We first came across Fist Fight in the Parking Lot via their self-released EP about a year or so ago. Verdict? Awesome, but unfortunately we can’t show you the proof because we’re programming the archives so they work properly due to the fact they’re in an older version of PHP no longer supported. Take our word for it, we liked it. However, one thing, dat band name. Seriously, we ripped on them then and we’ll do it again, why, just why? Hey, just opinion, just a friendly stab, and it seems they’re aware of it because the press release with this new one says right there, plain as day they don’t “care if you like their name.” “Glad we got that out of the way,” they say. Well sure, hey, we’re licked, nothing stops our foolery like a band that doesn’t give a crap, unless they suck and need to be more self-aware. Fist Fight in the Parking Lot, hereby referred to as Fist so we don’t have to make this review five paragraphs longer, are allowed to rock the WTF name, because their music is anything but. Sometimes this kind of attitude works, but it requires a good sound, not cockiness for the sake of cockiness, as a gimmick even. Still treading on the self-released path, sure, Fist is making some headway. As far as we remember, when we gave them their first review, they had perhaps a hundred and some change fans, and in that little year it’s blossomed to almost three thousand. Pretty impressive, and it’s probably because of their sound and honest attitude. This time around it’s more refined, more awesome, more beast, and those vocals, aw yes, so girl, but less Joan Jett and more Lydia Lunch, if you never heard her before and imagined her ready to shove her heels into your eye. Suffice to say that was a bad reference because she doesn’t sound like this, so just go with the visual part.

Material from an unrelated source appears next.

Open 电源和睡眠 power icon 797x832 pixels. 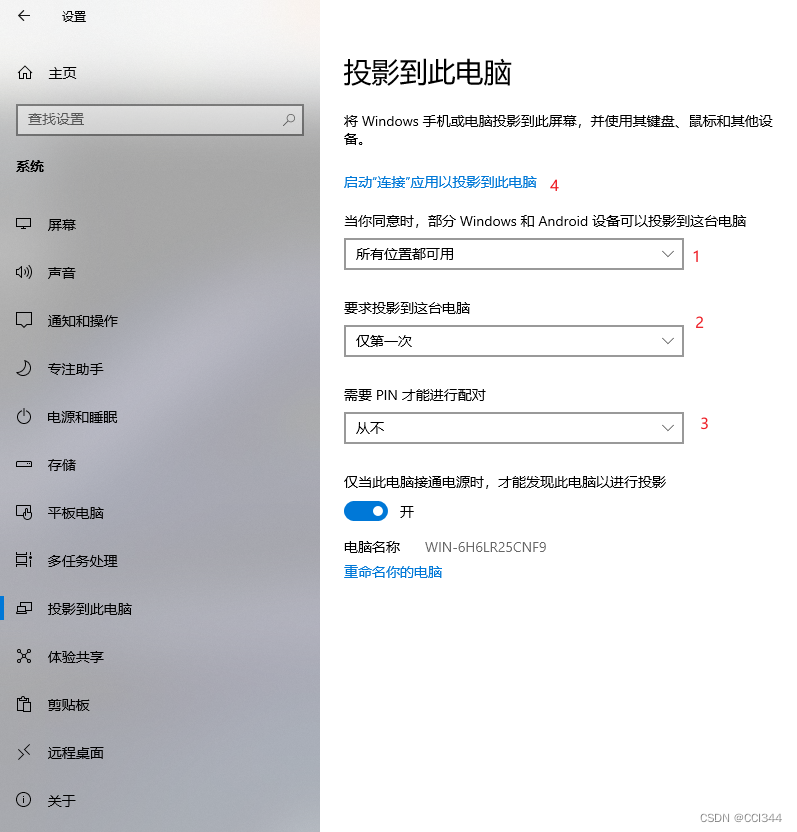coord(25,417)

First time around, Fist had a sound that verged more on hard rock, with touches of metal via some heavier chording and none of that mechanic shop tenderness. This time it’s different, as a whole. Production, about the same amount of clarity, though slightly more grimey, which works well with their sound. The bass is thicker than a bog, and hella deep, exemplified via the opening of the first track. The guitars have a more sludgy approach, and there’s a stronger sense of ‘the doom’ throughout Year of the Ox, but yet they’ve retained more of that hard rock feel that was evident on their first release, including some classic-sounding solos. However, in spite of how standard it seems at first, Fist actually has a number of interesting layers in this release, that become evident quite quickly, more layers than you’d expect. You’d probably judge them on a first glance via a press shot as another one of those bar bands you down a few drinks to, buy their CD-R and regret it thereafter. Not so here. Plus, the darker presence you’ll find in Year of the Ox probably works much better for their direction than their previous work, S & M.
Year of the Ox is a splendid release, allow us to extrapolate using uppity terms like that so we don’t seem as course as we usually do. We usually reserve that for stuff that sucks; there’s something about bad, pretentious music that makes our blood boil out of our eyes, onto our tongues, and then it spatters all over the fallen as we spite them with our words. So many times you have a band that pretends it’s been “fueled by whiskey” when really it’s been “fueled by breast milk” since it hasn’t gotten itself off of its mother’s teet since it was 15. Fist embraces the former kind of mentality without making a big deal out of it, and their music carries this same sort of take-it-as-it-is approach. It has to be something you’re genuine about, you can’t simply pretend to play the role, you have to actually not give much of a feck about it, otherwise the image is lost, and so is your music. Year of the Ox goes through several commendable riffs and alterations in sound, but is definitely a step above S & M. The only real complaint is that it’s short, we were hoping for a full-length. This kind of verges on EP but it breaks the 30-minute mark, so there’s still a nice representation of what they’re about. In addition, the vocals, can’t get enough. Female vocalists, especially in metal, are underappreciated, usually because they’re doing the same funk the guys do, but here Abby works her voice like a murdered lover. There’s a pleasant gloominess to her delivery, with occasional roars, a sour flow with grit that draws it all together and makes you collapse. So, summary time, great grooves, great sludge, awesome release. Get it.